If the fibers of a quotient map are all discrete, is this map a covering map?

Question

If $p:\tilde{X}\rightarrow X$ is a covering projection then I know that for every point $x \in X$ the fibre above $x$, i.e $p^{-1}(x)$, has the discrete topology. Here $p$ being a covering map means that it is a continuous, surjective, and every $x \in X$ has a neighborhood $U$ such that $p^{-1}(U)$ is homeomorphic to a disjoint union of copies of $U$, each of which mapped homeomorphically to $U$ through $p$.

Is the converse true? I.e, if $\forall x\in X$ if $p^{-1}(x)$ has the discrete topology and p is also a quotient map then is it true that $p$ is a covering projection? Or is there a counter example for the same?

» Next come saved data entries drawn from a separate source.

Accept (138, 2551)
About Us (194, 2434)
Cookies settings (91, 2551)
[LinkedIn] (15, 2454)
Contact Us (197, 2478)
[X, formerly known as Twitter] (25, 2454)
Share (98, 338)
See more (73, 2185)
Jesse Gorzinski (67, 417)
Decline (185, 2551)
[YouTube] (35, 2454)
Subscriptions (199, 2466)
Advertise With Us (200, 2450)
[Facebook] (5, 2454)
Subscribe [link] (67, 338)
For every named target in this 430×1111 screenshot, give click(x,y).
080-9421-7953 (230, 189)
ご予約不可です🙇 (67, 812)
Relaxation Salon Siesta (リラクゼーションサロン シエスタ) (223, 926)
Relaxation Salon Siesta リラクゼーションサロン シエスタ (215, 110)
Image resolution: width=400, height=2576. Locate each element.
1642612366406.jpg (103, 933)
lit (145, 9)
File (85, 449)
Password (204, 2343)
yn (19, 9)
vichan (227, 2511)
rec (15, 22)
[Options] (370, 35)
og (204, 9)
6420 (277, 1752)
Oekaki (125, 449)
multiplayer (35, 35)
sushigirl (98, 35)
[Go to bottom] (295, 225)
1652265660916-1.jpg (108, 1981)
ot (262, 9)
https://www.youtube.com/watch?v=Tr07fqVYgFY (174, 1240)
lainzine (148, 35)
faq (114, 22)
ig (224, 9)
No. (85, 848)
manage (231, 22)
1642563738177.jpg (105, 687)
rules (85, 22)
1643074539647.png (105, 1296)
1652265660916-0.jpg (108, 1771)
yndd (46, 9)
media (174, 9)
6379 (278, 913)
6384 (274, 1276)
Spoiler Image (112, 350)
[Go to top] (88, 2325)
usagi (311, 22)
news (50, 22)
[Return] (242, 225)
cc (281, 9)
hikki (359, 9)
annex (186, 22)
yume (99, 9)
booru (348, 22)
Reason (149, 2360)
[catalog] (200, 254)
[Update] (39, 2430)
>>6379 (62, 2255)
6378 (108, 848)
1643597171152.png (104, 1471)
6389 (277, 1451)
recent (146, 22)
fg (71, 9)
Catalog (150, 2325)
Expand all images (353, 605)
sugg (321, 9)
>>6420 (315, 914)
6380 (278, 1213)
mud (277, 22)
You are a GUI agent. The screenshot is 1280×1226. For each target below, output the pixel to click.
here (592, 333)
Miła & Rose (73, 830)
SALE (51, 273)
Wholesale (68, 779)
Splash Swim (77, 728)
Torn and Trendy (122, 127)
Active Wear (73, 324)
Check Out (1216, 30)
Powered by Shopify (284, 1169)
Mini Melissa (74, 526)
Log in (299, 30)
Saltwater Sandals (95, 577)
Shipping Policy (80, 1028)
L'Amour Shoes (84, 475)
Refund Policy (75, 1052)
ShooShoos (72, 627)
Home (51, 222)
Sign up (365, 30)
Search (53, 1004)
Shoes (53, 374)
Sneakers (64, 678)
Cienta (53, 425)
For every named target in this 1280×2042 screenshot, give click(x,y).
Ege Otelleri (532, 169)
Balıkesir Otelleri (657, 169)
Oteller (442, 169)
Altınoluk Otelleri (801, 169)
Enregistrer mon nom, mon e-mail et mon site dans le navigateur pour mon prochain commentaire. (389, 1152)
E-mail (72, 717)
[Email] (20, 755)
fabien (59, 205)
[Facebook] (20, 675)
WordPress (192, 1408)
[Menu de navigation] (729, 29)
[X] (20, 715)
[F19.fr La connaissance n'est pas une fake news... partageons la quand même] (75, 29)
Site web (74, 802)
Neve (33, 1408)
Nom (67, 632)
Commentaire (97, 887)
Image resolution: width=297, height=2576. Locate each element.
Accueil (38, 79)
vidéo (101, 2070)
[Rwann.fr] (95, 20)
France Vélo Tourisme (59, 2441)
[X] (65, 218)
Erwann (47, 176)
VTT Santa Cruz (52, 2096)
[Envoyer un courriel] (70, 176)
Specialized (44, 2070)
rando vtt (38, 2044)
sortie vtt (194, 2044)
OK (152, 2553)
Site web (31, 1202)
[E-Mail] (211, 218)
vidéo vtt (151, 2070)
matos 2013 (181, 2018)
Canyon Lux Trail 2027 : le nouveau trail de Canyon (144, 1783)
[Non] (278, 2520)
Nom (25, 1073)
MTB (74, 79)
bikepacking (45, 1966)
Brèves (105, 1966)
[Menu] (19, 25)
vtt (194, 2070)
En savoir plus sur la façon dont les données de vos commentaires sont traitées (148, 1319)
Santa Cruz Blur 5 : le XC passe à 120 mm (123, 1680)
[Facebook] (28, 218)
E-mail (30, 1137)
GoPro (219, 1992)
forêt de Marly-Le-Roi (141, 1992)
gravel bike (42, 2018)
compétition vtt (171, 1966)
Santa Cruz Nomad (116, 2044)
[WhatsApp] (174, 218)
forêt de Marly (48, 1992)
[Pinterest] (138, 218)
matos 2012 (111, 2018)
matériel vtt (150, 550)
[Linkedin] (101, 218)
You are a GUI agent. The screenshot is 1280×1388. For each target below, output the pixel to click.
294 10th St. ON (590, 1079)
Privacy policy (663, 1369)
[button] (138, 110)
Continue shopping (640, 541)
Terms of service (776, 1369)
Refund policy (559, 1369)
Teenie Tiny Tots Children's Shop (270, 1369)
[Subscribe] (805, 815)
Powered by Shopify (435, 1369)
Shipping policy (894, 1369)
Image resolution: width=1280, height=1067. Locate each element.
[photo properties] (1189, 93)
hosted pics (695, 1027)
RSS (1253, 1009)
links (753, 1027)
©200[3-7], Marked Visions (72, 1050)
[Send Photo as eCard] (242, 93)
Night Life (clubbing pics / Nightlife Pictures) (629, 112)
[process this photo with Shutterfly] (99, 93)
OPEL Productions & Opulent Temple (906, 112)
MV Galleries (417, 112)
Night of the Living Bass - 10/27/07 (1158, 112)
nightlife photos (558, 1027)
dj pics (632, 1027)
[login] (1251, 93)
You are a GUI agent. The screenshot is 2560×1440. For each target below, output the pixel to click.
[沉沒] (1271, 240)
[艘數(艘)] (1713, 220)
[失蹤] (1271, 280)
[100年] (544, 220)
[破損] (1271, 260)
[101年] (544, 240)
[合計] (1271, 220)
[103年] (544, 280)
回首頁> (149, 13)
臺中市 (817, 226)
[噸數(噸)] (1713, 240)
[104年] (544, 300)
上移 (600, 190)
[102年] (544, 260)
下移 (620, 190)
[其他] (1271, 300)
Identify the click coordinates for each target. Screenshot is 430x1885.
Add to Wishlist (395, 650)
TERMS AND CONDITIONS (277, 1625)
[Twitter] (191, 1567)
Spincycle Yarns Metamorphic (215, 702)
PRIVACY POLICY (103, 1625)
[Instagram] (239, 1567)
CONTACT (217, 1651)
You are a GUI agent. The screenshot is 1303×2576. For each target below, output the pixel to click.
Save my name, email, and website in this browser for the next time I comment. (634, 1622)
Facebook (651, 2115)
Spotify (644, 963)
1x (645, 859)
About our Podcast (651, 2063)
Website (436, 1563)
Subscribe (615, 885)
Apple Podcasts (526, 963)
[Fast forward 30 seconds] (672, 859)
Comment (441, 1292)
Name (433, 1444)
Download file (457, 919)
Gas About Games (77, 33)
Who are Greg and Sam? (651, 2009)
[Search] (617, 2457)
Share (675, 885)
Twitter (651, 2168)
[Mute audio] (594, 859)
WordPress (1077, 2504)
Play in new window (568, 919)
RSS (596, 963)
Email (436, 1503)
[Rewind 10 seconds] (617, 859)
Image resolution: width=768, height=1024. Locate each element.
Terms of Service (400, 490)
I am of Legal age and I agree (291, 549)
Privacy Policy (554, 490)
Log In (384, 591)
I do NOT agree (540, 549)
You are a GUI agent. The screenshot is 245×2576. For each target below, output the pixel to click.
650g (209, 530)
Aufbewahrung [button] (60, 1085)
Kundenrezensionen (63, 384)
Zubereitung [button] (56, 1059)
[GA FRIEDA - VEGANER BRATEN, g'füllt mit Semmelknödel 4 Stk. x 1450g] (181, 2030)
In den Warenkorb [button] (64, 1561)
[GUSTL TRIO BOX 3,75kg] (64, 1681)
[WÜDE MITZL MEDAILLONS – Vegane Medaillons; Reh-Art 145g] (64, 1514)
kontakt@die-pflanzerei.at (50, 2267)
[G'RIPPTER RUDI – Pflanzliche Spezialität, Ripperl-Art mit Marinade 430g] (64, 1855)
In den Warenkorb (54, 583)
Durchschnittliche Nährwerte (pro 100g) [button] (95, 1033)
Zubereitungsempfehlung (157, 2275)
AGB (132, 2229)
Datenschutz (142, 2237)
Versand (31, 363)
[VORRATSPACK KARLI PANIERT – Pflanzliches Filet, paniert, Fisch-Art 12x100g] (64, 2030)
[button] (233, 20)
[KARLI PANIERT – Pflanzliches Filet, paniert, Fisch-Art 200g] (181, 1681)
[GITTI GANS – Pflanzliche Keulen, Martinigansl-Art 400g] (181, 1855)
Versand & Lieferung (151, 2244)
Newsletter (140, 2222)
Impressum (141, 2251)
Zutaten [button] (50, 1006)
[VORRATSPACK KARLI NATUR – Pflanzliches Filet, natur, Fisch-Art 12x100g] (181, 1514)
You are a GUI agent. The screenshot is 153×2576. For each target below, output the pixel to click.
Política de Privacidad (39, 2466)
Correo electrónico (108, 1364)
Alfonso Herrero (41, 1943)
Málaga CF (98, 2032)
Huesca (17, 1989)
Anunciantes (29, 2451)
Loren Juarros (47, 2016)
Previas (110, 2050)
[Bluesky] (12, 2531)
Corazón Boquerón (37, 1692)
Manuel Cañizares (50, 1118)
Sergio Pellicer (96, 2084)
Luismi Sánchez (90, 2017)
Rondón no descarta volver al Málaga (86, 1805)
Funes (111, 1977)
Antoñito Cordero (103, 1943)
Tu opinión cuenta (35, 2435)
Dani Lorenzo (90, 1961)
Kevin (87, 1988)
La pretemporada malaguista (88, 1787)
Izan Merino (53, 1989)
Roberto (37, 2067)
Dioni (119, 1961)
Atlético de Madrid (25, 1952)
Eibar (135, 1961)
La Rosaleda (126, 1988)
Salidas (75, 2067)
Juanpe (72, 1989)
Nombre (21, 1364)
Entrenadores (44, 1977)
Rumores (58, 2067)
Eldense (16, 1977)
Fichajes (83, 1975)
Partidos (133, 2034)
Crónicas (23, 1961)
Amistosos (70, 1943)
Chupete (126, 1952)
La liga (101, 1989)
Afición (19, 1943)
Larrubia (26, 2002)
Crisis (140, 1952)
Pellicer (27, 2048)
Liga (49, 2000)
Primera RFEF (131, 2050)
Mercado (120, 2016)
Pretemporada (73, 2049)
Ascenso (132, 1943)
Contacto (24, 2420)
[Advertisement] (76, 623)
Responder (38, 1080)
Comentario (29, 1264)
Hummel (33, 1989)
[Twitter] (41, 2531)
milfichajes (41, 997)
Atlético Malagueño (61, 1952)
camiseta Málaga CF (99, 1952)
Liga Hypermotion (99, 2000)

I am not sure how to proceed in either direction. Hints will be appreciated.

Thanks!

Answer 1

No, that's not true. Consider $p : \mathbb R \to [0, +\infty)$, $x \mapsto x^2$. Every fiber is a finite discrete set, and it is a quotient map: it's surjective, continuous, and $U \subset [0, +\infty)$ is open iff its preimage is open:

• Suppose $U$ is open, and let $x \in p^{-1}(U)$. Then $x^2 \in U$, so there's a small neighborhood of $x^2$ contained in $U$. If $x = 0$ this small neighborhood can be taken to be $[0, \epsilon)$, and then $(-\sqrt{\epsilon}, \sqrt{\epsilon}$ is a small neighborhood of $0$ contained in $p^{-1}(U)$. Otherwise the preimage of an open interval around $x^2$ contains an open interval around $x$. In both cases $p^{-1}(U)$ contains a neighborhood of $x$. This was true for any $x$, so $p^{-1}(U)$ is open.
• Suppose $p^{-1}(U)$ is open and let $x \in U$, $x = y^2$ for $y \in U$. $p^{-1}(U)$ contains a small interval around $y$, and the image through $p$ of this interval is again an interval, containing $y^2 = x$. Again by looking at both cases ($x = 0$, $x \neq 0$) you can prove this is either an interval of the type $[0,\epsilon)$ or an open interval, both of which are open in $[0, +\infty)$. Thus $U$ is open.

But this isn't a covering map, because otherwise the fiber would have constant cardinality, which isn't the case.

It's really necessary to have the condition that the fiber "stays the same over a neighborhood" (and varies continuously), and this is precisely what the definition of a covering map encodes.